Data shown —
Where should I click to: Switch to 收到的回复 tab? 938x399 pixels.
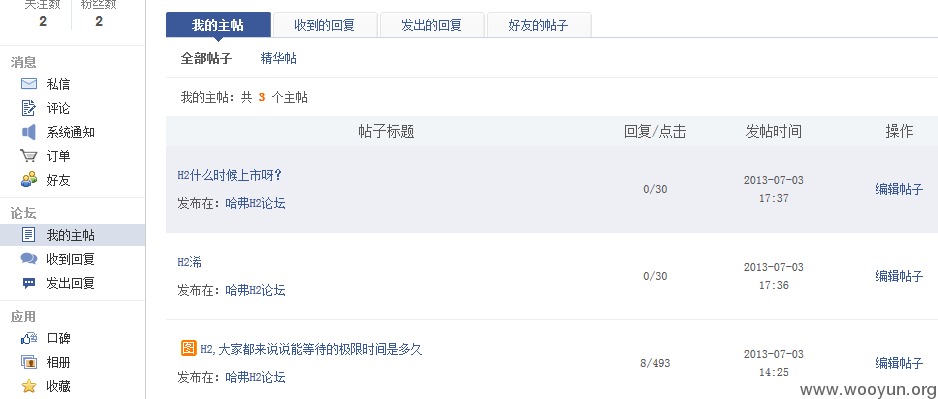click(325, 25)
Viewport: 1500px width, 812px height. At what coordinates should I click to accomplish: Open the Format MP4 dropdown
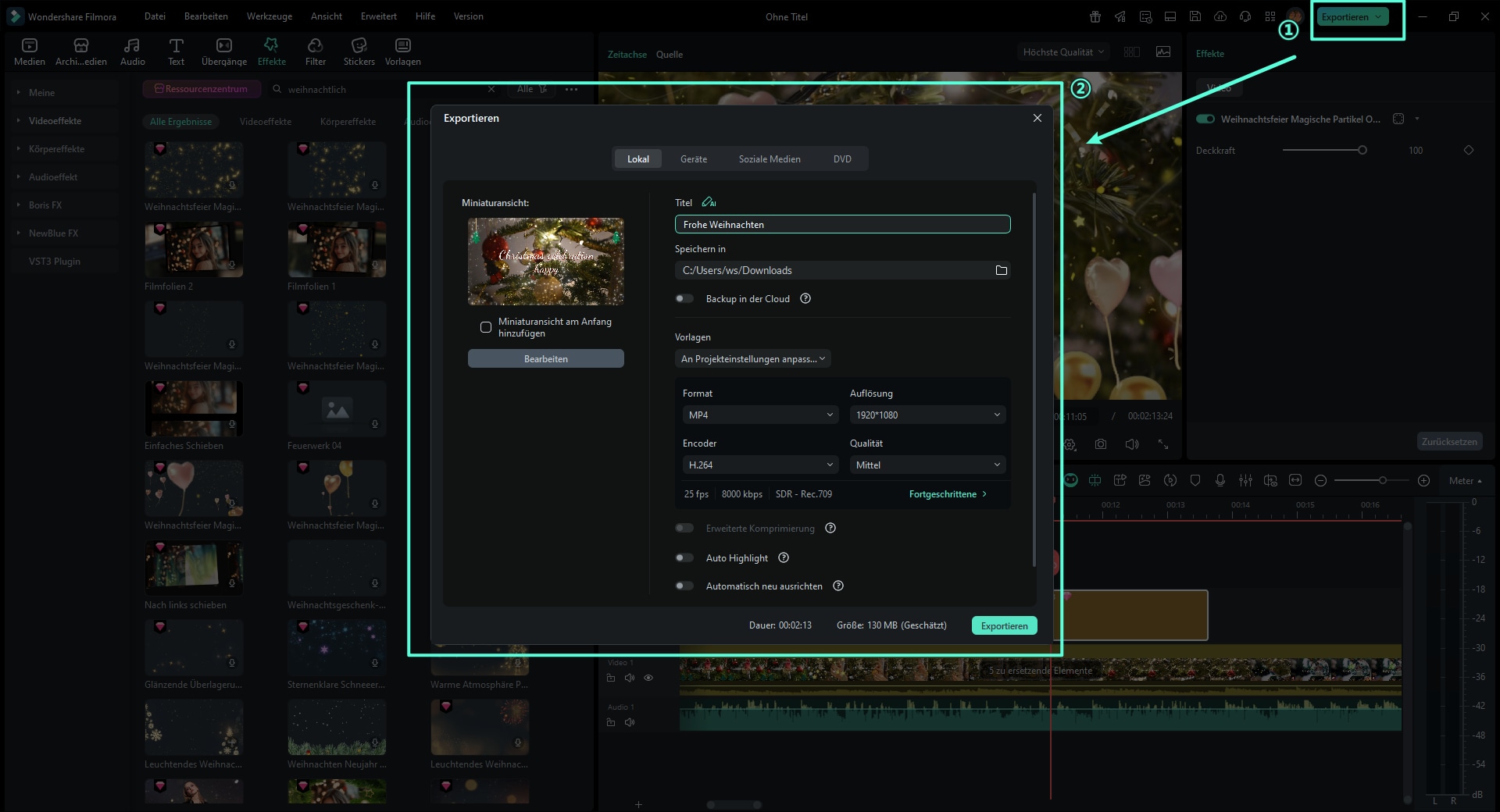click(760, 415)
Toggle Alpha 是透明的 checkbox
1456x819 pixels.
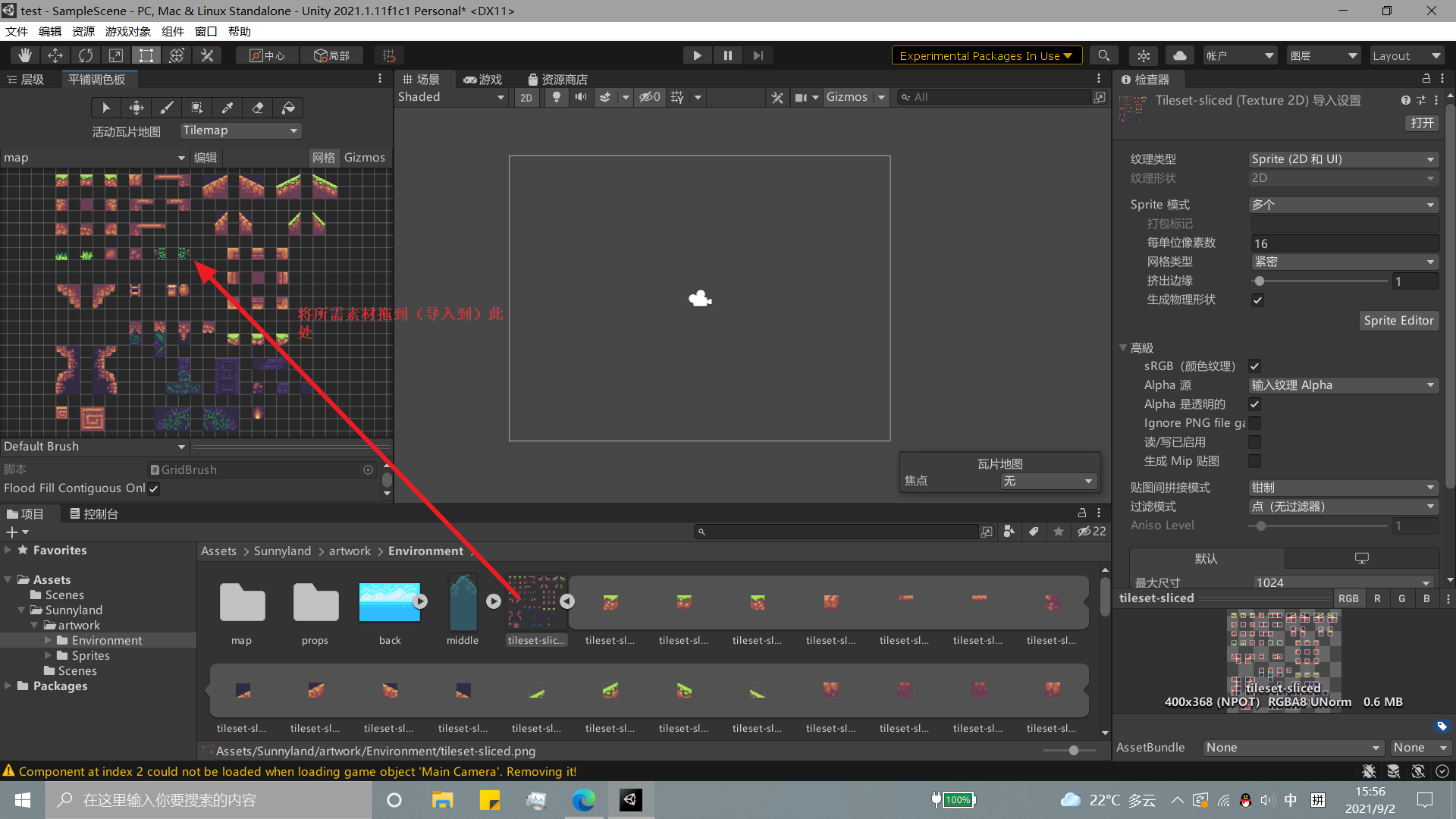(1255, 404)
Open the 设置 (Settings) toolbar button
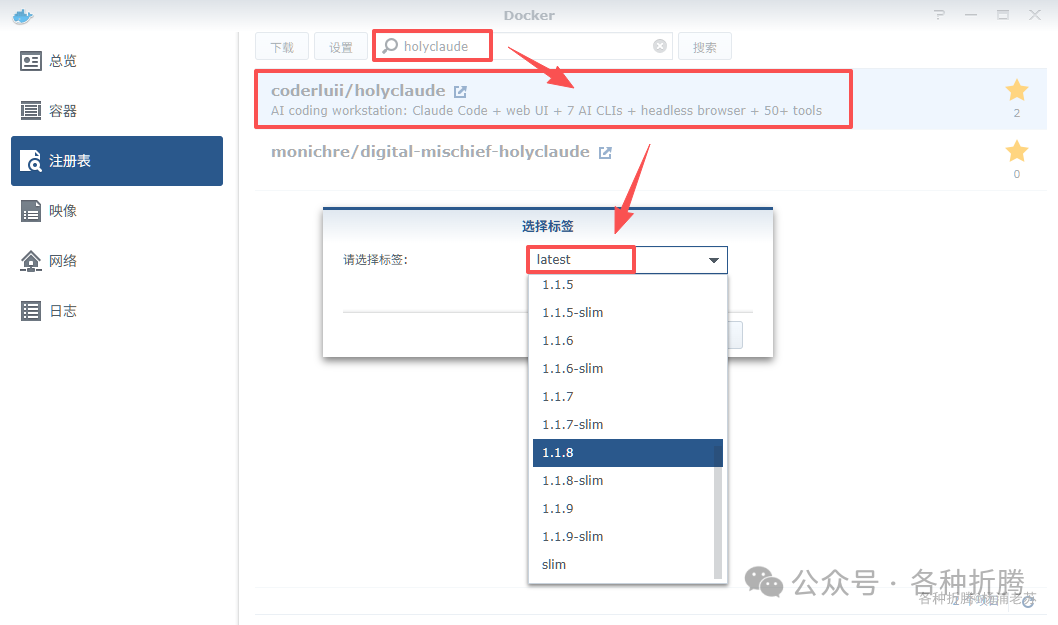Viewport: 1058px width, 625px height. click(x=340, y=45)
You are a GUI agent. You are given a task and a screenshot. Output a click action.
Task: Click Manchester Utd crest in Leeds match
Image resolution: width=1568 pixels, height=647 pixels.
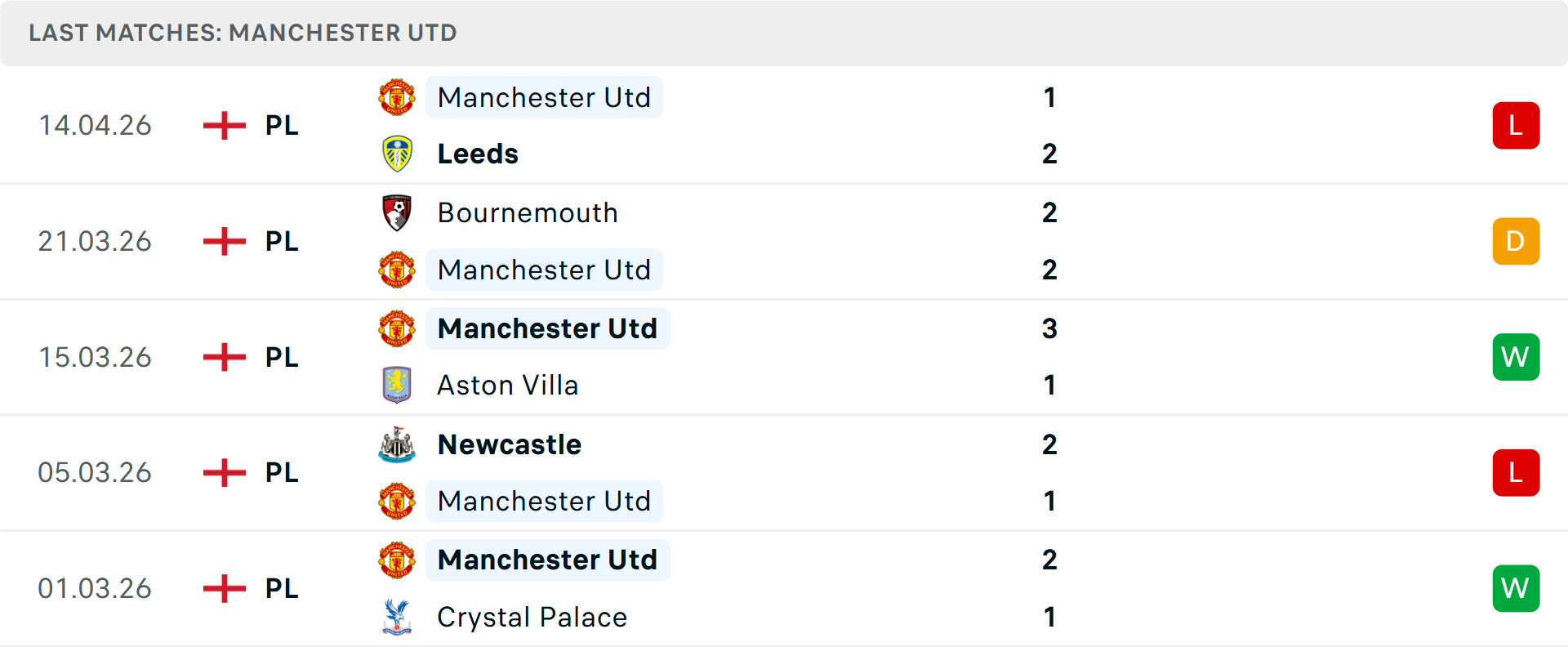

* * *

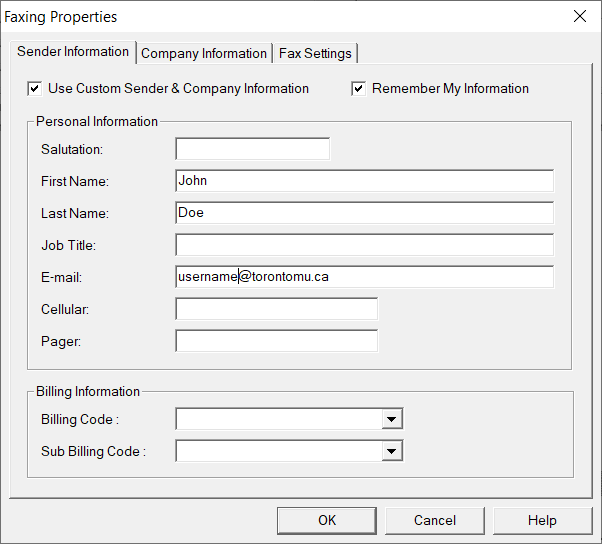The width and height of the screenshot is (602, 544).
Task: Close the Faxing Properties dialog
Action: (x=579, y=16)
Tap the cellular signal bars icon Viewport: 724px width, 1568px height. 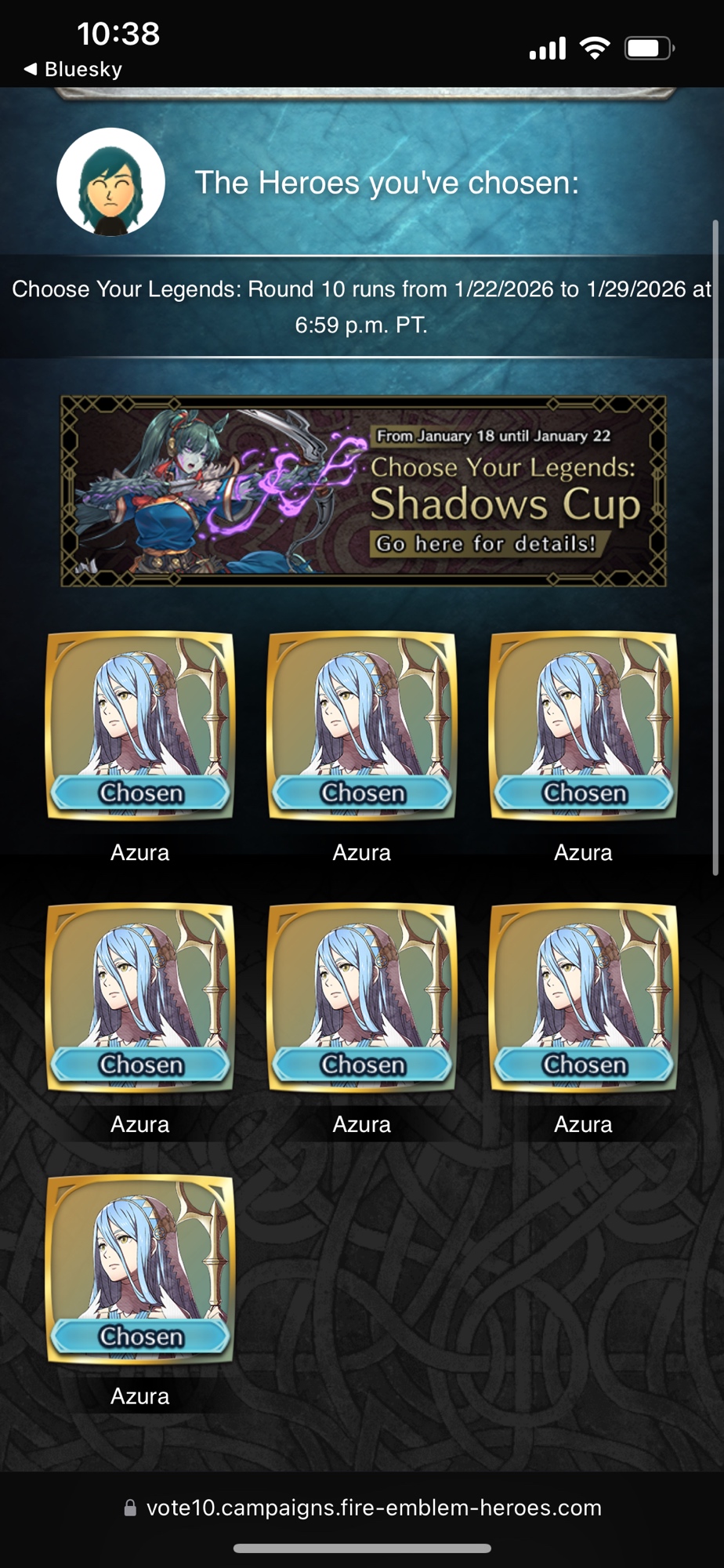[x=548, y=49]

--

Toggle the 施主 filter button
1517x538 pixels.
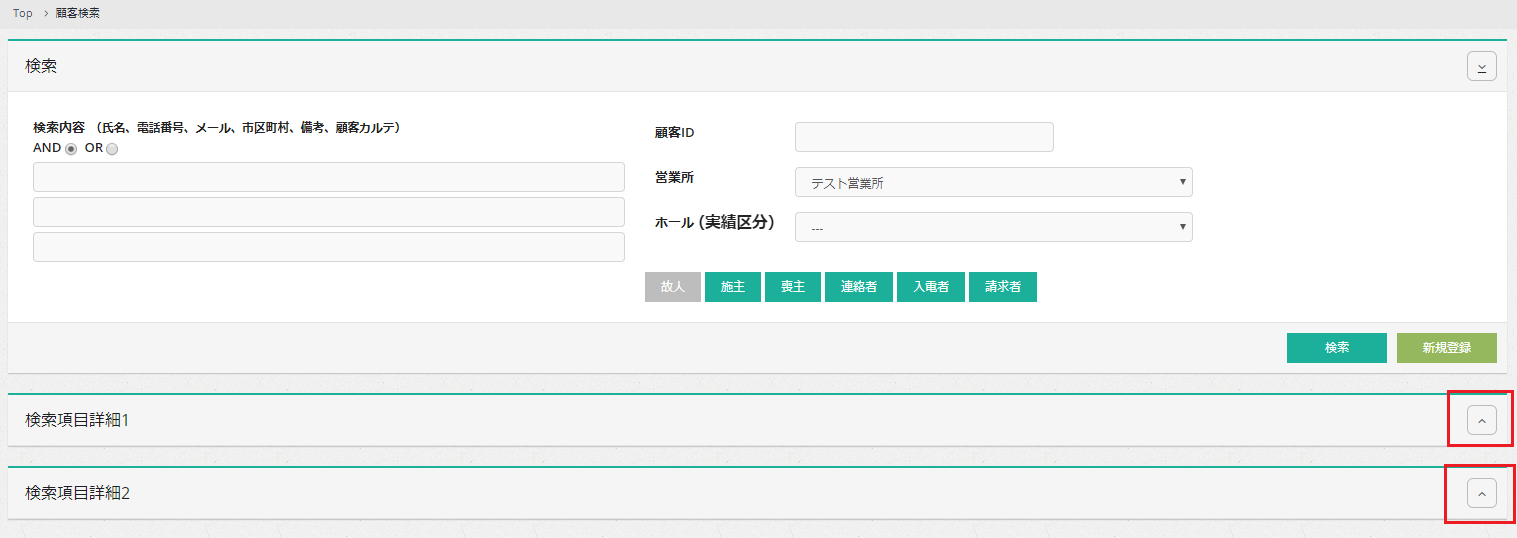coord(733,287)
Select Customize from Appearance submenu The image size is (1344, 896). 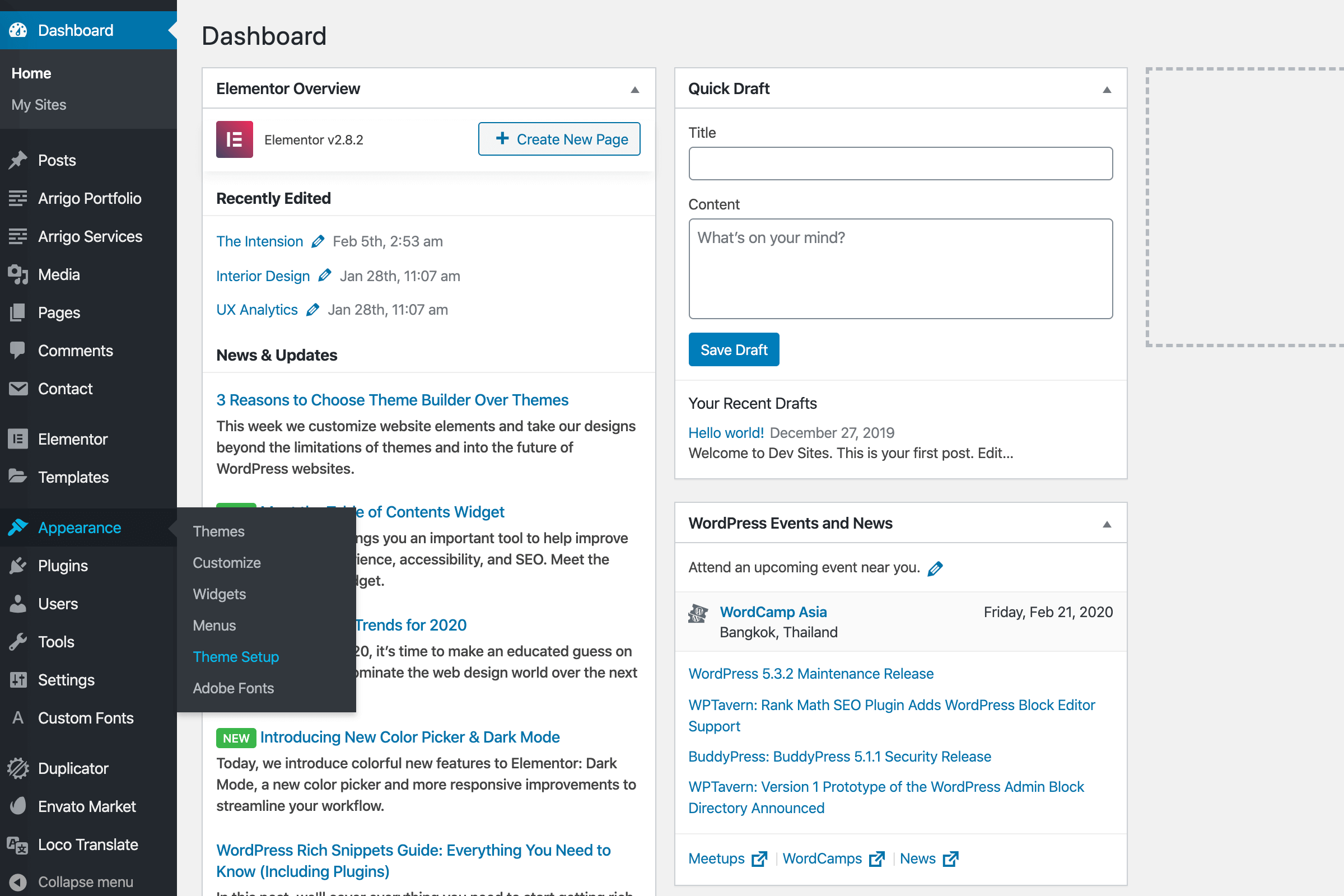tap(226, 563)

What needs to be done —
Copy only what runs above from the line containing "Toggle Alpha 是透明的 checkbox" through the line containing "Image resolution: width=1568", exactly. Leave out the pictures.

Problem solution —
Toggle Alpha 是透明的 checkbox
1456x819 pixels.
(1255, 404)
Open the 设置 (Settings) toolbar button
Viewport: 1058px width, 625px height. click(x=340, y=45)
You are a GUI agent. You are given a task and a screenshot. Output a click action.
Task: Click Manchester Utd crest in Leeds match
Image resolution: width=1568 pixels, height=647 pixels.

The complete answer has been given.